*Source document*.
--------------------------------------------------

When it comes to teaching reading, phonics is definitely one of the most important aspects. But what’s the difference between phonics, phonemic awareness, and phonological awareness? And what do each of these terms mean for your students? This guide will break it all down for you!
What Is Phonological Awareness?
Phonological awareness is the ability to hear, identify, and manipulate sounds in spoken language. It’s a broad category that includes phonemic awareness (more about that later).
Phonological awareness focuses on sounds and not written letters. Phonological awareness is the base for all other reading skills.
Phonological awareness skills include:
- identifying words in a sentence
- identifying and generating rhymes
- Splitting and combing the onset and rime
- Splitting and blending syllables
As you can see, it involves working with sounds at the syllable, onset, rime, and phoneme levels.
Manipulating sounds is part of both phonological awareness and phonemic awareness. Specifically, this means:
- Blending sounds
- Segmenting sounds
- Adding sounds
- Deleting sounds
- Substituting sounds
Examples of phonological awareness activities
Note that when a letter is between slashes (i.e. /b/), it refers to the sound and not the letter name.
Here are a few examples of phonological awareness activities:
- Counting words in a sentence: How many words do you hear in “The cat is sleeping?” – 4 words
- Rhyming: Find a word that rhymes with tab – cab, lab, dab, gab, etc.
- Match the same beginning sound: Say a word and ask students what other words begin with the same sound (emphasis on sound, not letter!)
- Blend the onset and rime: Say the onset and rime of a word and ask students to put them together /b/ /at/ – bat
- Divide the onset and rime: Say a word and ask students to divide it into 2 parts. Say dip – d – ip
- Delete the final syllable from a compound word: Say cupcake. Now say cupcake but don’t say cake – cup
- Substitute the onset from a word: Say bat, but instead of /b/ say /f/ – fat
Notice how none of these activities require writing or looking at letters. It’s all sound based and oral. Students simply listen and respond.
The task cards pictured below include phonological and phonemic awareness activities. It starts off with easier phonological awareness tasks and progresses to more advanced phonemic awareness tasks.
What Is Phonemic Awareness?
Phonemic awareness is part of phonological awareness.
Phonemic awareness refers to the understanding that spoken words are made up of individual sounds (phonemes), and the ability to hear and manipulate those sounds.
There are 44 phonemes in the English language, meaning 44 different sounds. Even though we have 28 letters, these letters on their own and along with others make the 44 sounds.
These 44 phonemes are represented by graphemes, or letters that represent one sound.
Examples of phonemes include:
- Consonant sounds
- Consonant digraphs like /th/ and /ch/
- Vowel sounds
Phonemic awareness skills include:
- segmenting sounds in a word
- blending individual sounds together
- deleting individual sounds
- substituting individual sounds
Examples of phonemic awareness activities
Below are a few examples of phonemic awareness activities. Like phonological awareness, phonemic awareness skills also only deals with sounds and there is no writing or looking at letters. You can find many more phonemic awareness activities here.
- Segment 3 phonemes: Say a word with 3 sounds. Ask students to separate the sounds and hold up a finger for each sound as you say it.
- Blend 4 phonemes: Say a word with 4 sounds, sound by sound very slowly. Ask students to say the word back aloud.

--------------------------------------------------

*Required actions*.
a: In the guide on phonological awareness, what does it call the base for all other reading skills?
b: Rewrite the guide on phonological awareness from "Phonological awareness focuses" through "and phoneme levels.", changing "rhymes" to "rhyming words".
c: List every way of manipulating sounds that the guide on phonological awareness names as part of both phonological and phonemic awareness.

*Material provided*.
--------------------------------------------------

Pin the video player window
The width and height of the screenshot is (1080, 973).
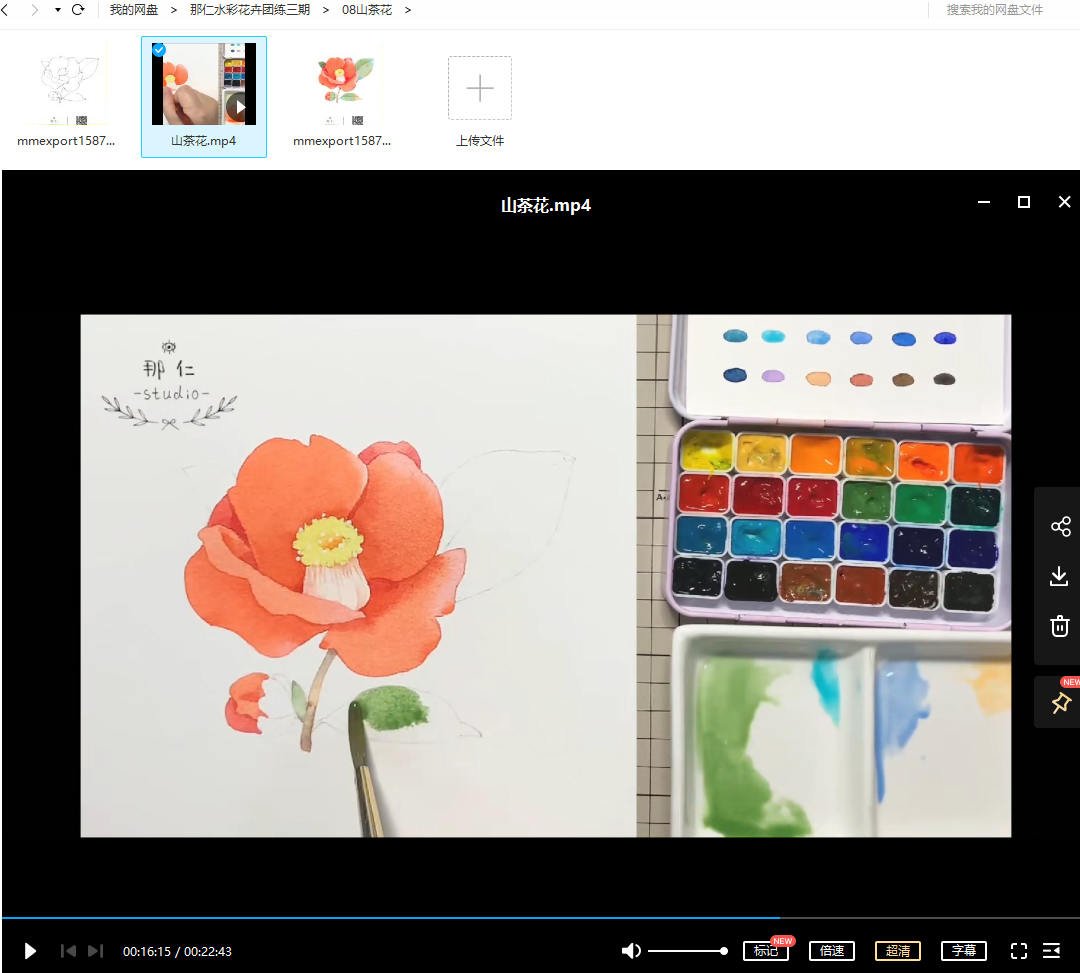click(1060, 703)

--------------------------------------------------

*Task solutions*.
a: Phonological awareness is the base for all other reading skills.

b:
Phonological awareness focuses on sounds and not written letters. Phonological awareness is the base for all other reading skills.
Phonological awareness skills include:
- identifying words in a sentence
- identifying and generating rhyming words
- Splitting and combing the onset and rime
- Splitting and blending syllables
As you can see, it involves working with sounds at the syllable, onset, rime, and phoneme levels.

c: Blending sounds, segmenting sounds, adding sounds, deleting sounds, substituting sounds